Big data abstracts

Author | Ding Yanjun

In daily work or study, we often encounter such helplessness:

“Xiao Ren, please send me the code in this PDF.”

Fuck, damn, 2M PDFcan’t be finished by 12 o ‘clock!





Most of the time, when you study, you find that many documents are in PDF format, but PDF format is not conducive to learning, so you need to convert PDF files to Word files. However, you may download a lot of software from the Internet, but only the first five pages can be converted (such as WPS, etc.), or you need to charge, is there any free conversion software?

So, we bring you a free, easy and quick way to teach you how to batch process PDF files in Python, get the content you want, and save it as Word.

Before implementing the PDF to Word function, we need a Python writing and running environment, and install the relevant dependency packages. PyCharm is recommended for python environments.

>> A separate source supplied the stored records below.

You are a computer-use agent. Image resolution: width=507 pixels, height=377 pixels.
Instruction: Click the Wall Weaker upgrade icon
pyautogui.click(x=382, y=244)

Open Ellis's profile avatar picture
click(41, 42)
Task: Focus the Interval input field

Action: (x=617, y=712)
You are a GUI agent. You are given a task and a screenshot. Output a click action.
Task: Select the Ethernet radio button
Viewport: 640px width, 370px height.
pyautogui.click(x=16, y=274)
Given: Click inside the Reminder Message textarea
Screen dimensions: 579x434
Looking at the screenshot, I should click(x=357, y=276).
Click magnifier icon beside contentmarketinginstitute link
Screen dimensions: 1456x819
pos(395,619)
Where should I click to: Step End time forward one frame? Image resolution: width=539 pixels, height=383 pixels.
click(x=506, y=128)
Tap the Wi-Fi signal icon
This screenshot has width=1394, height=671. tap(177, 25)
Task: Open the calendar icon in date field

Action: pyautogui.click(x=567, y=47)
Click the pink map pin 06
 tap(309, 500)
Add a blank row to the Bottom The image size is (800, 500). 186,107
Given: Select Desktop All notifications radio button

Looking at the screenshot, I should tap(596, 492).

Anaconda provides easy installation and deployment in a local computer environment.

The dependency packages required by the PDF to Word function are as follows:

  • PDFParser document Parser
  • PDFDocument
  • PDFResourceManager
  • PDFPageInterpreter
  • PDFPageAggregator
  • LAParams (parameter parser)

Preparatory work

Note: this article is the latest version of python for Windows7, version 3.6

1. Install pdfMiner3K module

After installing Anaconda, you can install it directly through PIP


2. If the installation fails, try the following methods

Download pdfminer3k:pypi.python.org/pypi/pdfmin… ; Then install PDfMiner, unpack the downloaded PDfMiner3K to D: or other appropriate drive letter, open the run window through Win + R, enter CMD; Type D: Switch to disk D, CD pdfMiner3k (the folder from which the PDF was extracted), and type setup.py install to install the software.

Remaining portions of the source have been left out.